[Opening Supplied information section]
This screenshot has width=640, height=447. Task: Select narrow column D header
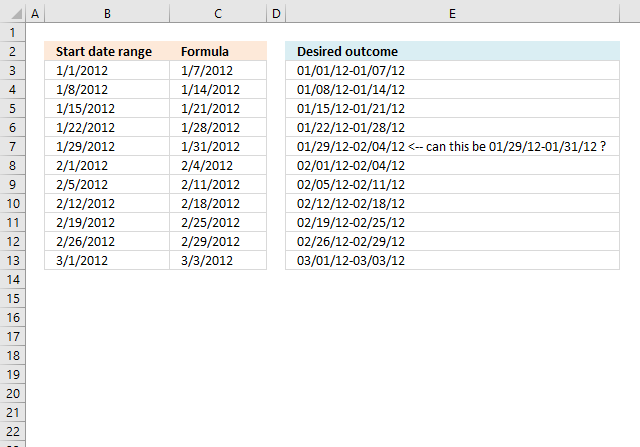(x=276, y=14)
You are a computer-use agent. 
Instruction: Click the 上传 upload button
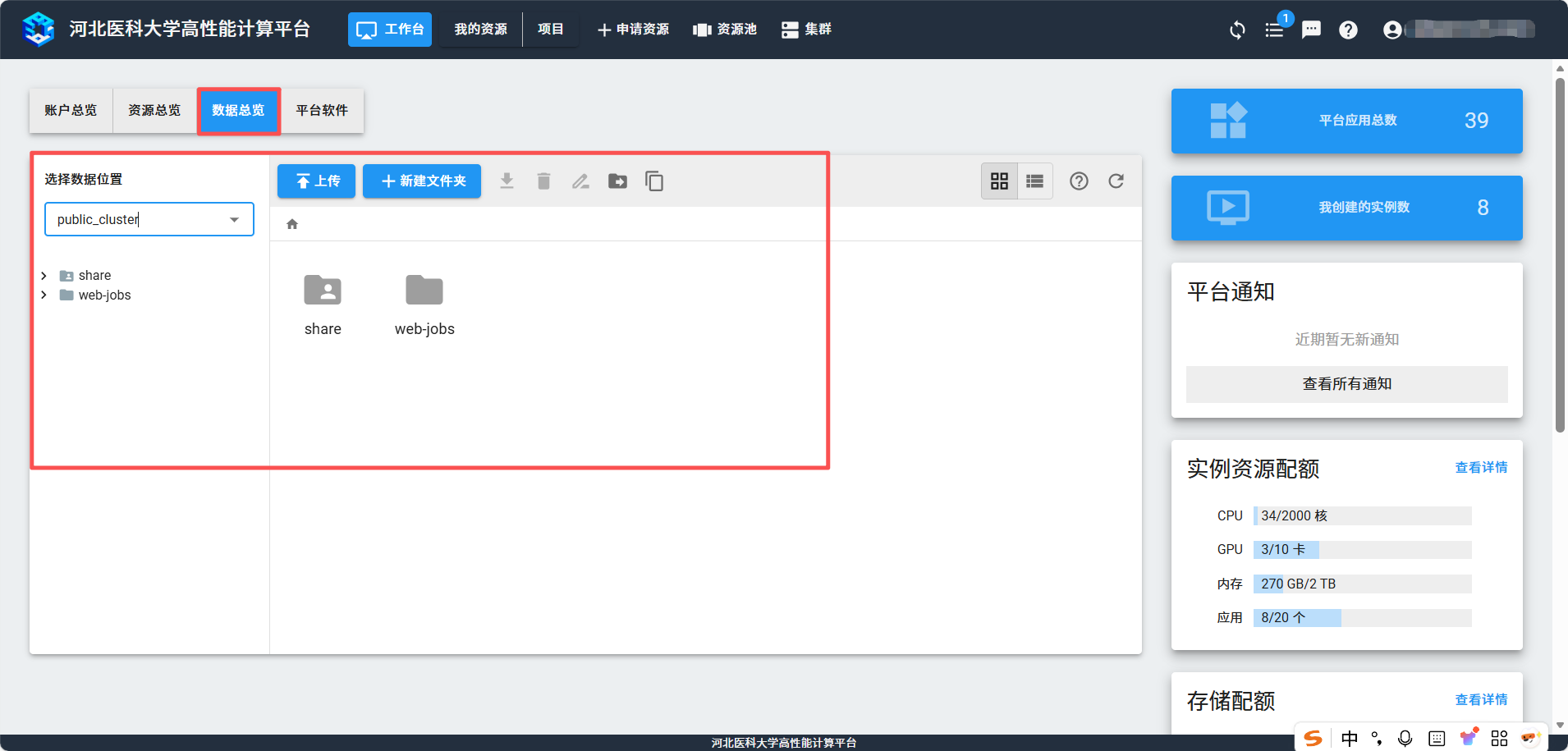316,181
[Closing Supplied information section]
# How to complete this task
I would like the data copied exactly as it stands, with no pictures included.

# Solution to this problem
This screenshot has width=640, height=447. Task: Select narrow column D header
(x=276, y=14)
You are a computer-use agent. 
Instruction: Click the 上传 upload button
316,181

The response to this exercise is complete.